Otro local despojado de su alma, otras paredes que podrían contar tantas y tantas cosas. Las del Café Manila, en plena plaza del Callao de Madrid. En su caso murió hace algo más de veinte años. Con nocturnidad y alevosía, según los damnificados. Una madrugada de jueves, un trasiego de papeles, cerraduras nuevas y cartas de despido. Fin de la historia, o más bien de la Historia, con mayúsculas.

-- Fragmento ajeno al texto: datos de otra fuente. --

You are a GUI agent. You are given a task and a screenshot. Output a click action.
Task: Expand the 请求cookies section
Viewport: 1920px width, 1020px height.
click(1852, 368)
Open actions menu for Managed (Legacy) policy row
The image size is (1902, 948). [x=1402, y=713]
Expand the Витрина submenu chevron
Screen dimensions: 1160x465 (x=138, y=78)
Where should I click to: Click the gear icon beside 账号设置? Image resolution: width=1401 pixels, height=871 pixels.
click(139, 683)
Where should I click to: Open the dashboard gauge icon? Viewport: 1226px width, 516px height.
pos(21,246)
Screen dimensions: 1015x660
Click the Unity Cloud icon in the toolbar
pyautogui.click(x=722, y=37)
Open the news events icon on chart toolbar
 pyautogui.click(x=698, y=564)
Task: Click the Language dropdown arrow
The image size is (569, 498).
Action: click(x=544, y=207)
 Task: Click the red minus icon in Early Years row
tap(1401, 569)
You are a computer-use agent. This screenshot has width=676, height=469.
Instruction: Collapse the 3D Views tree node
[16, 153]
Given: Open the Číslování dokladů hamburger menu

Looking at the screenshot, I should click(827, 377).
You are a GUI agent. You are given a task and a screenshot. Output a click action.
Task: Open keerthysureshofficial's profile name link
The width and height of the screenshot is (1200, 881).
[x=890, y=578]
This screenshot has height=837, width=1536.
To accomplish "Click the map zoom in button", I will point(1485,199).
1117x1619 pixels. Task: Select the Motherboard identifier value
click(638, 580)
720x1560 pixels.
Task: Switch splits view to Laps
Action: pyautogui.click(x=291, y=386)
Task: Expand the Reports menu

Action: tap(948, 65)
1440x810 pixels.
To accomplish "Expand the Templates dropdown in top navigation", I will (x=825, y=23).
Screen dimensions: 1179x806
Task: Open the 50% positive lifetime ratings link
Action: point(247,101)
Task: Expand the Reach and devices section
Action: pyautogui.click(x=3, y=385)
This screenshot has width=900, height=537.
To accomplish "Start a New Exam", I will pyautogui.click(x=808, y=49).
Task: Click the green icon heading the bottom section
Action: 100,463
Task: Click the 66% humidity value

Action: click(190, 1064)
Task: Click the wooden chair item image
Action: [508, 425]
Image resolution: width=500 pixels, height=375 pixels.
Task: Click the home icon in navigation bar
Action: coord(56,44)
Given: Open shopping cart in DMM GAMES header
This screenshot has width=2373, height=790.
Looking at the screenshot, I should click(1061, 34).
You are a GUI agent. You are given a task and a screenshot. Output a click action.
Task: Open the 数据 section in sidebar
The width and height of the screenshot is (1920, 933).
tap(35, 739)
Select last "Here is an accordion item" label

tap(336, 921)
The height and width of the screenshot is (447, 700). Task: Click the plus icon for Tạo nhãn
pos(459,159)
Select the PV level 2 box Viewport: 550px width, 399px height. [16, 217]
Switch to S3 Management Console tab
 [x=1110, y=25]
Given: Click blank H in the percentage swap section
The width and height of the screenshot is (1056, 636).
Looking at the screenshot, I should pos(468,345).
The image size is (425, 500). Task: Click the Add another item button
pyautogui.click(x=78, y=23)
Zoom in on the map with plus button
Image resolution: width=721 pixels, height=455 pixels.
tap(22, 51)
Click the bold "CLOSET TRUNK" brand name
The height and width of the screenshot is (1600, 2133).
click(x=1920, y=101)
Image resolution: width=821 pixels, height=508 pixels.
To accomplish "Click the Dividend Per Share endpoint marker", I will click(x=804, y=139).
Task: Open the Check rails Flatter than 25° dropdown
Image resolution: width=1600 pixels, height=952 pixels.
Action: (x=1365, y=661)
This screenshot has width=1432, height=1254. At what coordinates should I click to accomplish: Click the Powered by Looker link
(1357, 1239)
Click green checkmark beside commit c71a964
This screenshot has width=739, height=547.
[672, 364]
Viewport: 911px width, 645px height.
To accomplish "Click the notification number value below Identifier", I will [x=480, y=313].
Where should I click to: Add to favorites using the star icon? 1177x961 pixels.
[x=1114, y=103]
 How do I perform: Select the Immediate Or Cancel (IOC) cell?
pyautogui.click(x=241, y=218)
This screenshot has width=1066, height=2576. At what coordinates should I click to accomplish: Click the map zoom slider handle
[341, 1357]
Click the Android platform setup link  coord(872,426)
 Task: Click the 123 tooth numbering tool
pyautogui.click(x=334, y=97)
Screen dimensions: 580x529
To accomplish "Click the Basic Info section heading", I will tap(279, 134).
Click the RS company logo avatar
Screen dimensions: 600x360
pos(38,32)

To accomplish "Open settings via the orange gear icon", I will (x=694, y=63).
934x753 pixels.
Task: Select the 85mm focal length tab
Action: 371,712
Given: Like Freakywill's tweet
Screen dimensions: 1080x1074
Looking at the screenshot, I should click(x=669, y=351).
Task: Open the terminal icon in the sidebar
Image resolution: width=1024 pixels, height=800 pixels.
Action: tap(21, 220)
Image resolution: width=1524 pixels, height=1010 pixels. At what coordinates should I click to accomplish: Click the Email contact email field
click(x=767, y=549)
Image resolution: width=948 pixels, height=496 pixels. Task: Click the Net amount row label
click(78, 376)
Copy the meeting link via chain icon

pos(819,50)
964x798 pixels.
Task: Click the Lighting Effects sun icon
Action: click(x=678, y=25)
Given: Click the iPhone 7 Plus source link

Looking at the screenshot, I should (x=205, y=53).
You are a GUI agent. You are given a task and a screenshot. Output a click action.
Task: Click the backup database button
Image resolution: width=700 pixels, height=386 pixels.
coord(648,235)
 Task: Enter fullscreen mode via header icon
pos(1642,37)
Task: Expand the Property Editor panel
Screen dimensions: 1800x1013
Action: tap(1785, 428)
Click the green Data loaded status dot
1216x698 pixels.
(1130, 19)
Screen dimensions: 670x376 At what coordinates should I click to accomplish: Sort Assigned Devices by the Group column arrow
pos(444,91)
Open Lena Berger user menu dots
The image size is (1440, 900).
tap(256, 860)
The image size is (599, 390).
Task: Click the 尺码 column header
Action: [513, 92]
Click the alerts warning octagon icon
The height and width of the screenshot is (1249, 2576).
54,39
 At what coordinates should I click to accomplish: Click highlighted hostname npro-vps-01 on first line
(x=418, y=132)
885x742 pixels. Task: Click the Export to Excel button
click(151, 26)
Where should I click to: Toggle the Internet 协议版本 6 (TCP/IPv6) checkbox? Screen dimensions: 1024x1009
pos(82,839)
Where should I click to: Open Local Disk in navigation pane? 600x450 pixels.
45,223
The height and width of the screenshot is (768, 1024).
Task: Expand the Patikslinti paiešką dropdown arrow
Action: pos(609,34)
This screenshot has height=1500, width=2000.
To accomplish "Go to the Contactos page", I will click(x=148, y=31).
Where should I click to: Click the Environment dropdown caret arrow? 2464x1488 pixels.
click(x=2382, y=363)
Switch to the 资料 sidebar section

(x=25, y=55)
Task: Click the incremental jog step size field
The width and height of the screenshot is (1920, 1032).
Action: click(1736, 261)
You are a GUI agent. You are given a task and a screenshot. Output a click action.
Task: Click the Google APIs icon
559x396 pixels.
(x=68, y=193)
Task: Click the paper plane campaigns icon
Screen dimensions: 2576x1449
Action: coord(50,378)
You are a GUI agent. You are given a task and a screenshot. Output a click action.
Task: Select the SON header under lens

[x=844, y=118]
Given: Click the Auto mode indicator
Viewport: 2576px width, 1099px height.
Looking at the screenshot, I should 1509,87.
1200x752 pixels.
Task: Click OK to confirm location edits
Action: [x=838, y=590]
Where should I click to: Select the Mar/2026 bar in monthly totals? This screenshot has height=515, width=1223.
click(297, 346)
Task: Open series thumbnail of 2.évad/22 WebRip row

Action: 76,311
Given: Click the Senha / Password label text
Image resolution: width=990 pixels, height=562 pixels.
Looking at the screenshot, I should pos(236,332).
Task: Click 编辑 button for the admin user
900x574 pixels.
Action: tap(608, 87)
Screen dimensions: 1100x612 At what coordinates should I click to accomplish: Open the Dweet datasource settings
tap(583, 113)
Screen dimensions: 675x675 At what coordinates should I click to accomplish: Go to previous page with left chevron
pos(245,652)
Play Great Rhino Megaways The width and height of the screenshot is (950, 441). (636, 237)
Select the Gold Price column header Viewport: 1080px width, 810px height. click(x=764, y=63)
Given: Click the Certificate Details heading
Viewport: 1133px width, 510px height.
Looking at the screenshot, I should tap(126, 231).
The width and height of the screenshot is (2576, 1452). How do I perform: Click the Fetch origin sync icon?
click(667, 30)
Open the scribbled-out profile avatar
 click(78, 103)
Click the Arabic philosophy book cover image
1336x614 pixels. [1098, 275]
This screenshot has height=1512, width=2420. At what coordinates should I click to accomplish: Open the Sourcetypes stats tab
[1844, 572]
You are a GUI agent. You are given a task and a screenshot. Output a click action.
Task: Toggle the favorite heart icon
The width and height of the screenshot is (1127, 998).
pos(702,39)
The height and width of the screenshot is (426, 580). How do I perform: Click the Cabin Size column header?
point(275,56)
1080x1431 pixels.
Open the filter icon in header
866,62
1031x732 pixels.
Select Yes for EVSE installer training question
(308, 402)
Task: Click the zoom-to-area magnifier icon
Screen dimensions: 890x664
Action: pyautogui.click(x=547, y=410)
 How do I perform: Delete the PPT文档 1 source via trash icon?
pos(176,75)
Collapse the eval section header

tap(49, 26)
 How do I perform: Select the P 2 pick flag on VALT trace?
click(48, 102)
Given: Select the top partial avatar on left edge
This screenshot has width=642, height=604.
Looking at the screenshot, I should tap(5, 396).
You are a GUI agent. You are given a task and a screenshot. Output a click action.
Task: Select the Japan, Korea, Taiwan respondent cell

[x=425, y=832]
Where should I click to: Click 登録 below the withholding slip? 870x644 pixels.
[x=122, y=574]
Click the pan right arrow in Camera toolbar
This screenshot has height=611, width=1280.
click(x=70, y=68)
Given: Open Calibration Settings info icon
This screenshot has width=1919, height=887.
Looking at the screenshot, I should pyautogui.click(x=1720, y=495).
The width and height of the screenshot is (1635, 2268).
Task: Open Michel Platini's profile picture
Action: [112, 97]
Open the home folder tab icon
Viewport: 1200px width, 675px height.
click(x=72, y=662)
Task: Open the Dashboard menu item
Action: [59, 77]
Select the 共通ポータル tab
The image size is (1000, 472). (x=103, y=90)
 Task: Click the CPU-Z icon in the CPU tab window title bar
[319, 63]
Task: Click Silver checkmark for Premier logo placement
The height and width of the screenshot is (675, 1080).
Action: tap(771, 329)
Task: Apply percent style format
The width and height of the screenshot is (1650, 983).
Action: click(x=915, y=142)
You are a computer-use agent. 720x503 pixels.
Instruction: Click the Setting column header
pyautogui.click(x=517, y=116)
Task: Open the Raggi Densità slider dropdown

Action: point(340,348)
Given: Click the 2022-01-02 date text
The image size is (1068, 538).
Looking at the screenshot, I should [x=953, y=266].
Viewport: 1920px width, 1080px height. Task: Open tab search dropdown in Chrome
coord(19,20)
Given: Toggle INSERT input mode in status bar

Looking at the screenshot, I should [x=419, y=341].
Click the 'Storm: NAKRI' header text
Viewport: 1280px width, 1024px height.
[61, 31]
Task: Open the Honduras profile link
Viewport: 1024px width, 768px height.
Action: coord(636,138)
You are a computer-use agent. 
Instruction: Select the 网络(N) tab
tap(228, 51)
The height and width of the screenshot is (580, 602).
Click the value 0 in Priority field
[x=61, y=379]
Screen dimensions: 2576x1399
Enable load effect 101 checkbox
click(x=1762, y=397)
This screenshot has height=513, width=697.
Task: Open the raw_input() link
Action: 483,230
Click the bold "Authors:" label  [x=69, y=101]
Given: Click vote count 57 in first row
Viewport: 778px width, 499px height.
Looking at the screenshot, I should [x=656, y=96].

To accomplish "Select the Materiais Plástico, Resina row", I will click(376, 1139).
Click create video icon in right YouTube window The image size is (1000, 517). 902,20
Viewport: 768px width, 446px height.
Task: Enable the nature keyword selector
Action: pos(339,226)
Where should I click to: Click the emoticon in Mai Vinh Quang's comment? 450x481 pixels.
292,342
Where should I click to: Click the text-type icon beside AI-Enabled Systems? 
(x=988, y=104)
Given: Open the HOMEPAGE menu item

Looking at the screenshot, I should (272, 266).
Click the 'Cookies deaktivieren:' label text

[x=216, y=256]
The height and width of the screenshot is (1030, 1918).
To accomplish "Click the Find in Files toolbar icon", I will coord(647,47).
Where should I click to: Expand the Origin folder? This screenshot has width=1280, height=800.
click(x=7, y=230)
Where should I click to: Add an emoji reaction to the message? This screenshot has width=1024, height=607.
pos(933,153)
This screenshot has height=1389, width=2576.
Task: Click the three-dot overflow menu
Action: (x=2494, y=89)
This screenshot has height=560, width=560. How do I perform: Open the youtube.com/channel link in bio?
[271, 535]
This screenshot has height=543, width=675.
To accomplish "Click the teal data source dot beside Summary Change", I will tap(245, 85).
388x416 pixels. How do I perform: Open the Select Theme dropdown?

En él situé varias escenas finales de Se llamaba Manuel, esos encuentros entre el general Malo de Molina y el teniente Saavedra; esos instantes en los que uno saboreaba la agonía del camarada Stalin en un vaso de whisky mientras el otro, sediento de venganza como estaba, se bebía de un golpe sus ansias de calmarla. Y ante ellos, la mejor vista posible de la entonces Avenida de José Antonio, vestida con luces de neón y carteles que anunciaban las mejores películas del momento, por las que desfilaban Hollywood y su glamur, un mundo al alcance de unos pocos, muy pocos, elegidos; dispuesta a recibir a lo mejor de lo mejor, a lo más granado, en sus salas de fiesta o en cafés como Manila, donde dejarse ver y que te vieran en un ejercicio con posibilidades de futuro.
Una cafetería a la americana, como la California. Locales grandes en algunos de los lugares más emblemáticos de Madrid. Calidad, rapidez y limpieza, mucha limpieza. Un lujo. Los ojos del todo Madrid, que cambiaban de local como quien —podía— lo hacía de muda buscando siempre donde el sol más calentara.
Esos locales donde hablar, charlar, conversar eran verbos en presente, y que el tiempo convirtió en pasado perfecto, finiquitando una extirpe de lugares, un modo de vida que nunca fue mejor ni peor, sino distinto.